Han pasado setenta años y el tiempo ha ido desdibujando aquellos momentos terribles del pasado. Recuerdo de niño haber visto en este día las nutridas filas de excombatientes celebrando la victoria, recordando aquellos hechos, rememorando un período de sus vidas que marcó la guerra y revolucionó la paz creándose una sociedad nueva, moderna, emprendedora y global. Pero poco a poco esas filas se fueron adelgazando y hoy, cuando en la televisión daban el homenaje y el recuerdo del día de Pearl Harbour solo pude ver de pie junto a la bandera a media docena de ancianos supervivientes de aquél día perdido ya en la historia. Reliquias del ataque y sobre todo de la vida, de una larga vida que han podido disfrutar y que tuvieron en entredicho el siete de Diciembre de mil novecientos cuarenta y uno.

Esta noche, sobre el Monte Diablo lucirá la luz brillante del radiofaro instalado en su cumbre. Que se construyó para orientar a los aviones de la bahía y que dejó precisamente de emitir su luz a raíz del ataque japonés por miedo a que pudiera servir de guía a una posible invasión de la costa de California.

Ahora se enciende cada siete de Diciembre en conmemoración de aquél momento de la historia, en honor de quienes vivieron, lucharon y murieron. Muchas familias podrán ver ese destello desde las ventanas de sus casas y me alegraría mucho que los jóvenes padres de ahora se tomaran un momento para indicarles la luz a sus hijos y contarles brevemente los acontecimientos de aquel día ya lejano, guardado en el legajo amarillento cubierto de la pátina de los años de un polvoriento cajón de la historia que ya casi nadie consulta.

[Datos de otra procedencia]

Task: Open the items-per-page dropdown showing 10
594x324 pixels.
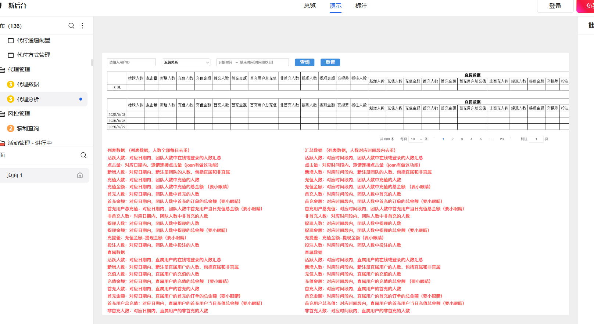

Y para que las nuevas generaciones reflexionen por un momento que la paz, la convivencia y la libertad que disfrutan hubo que ganarlas primero, y que eso hay que recordarlo, tenerlo presente, seguir considerándolo cada día, no cediendo a la esclavitud de las ideologías, de los dictadorzuelos que siempre pretenden saber lo que te conviene. Recogiendo la antorcha de los que antes que nosotros tuvieron que tomar decisiones, esforzarse y luchar para mantener la vida, la libertad y la búsqueda de la felicidad.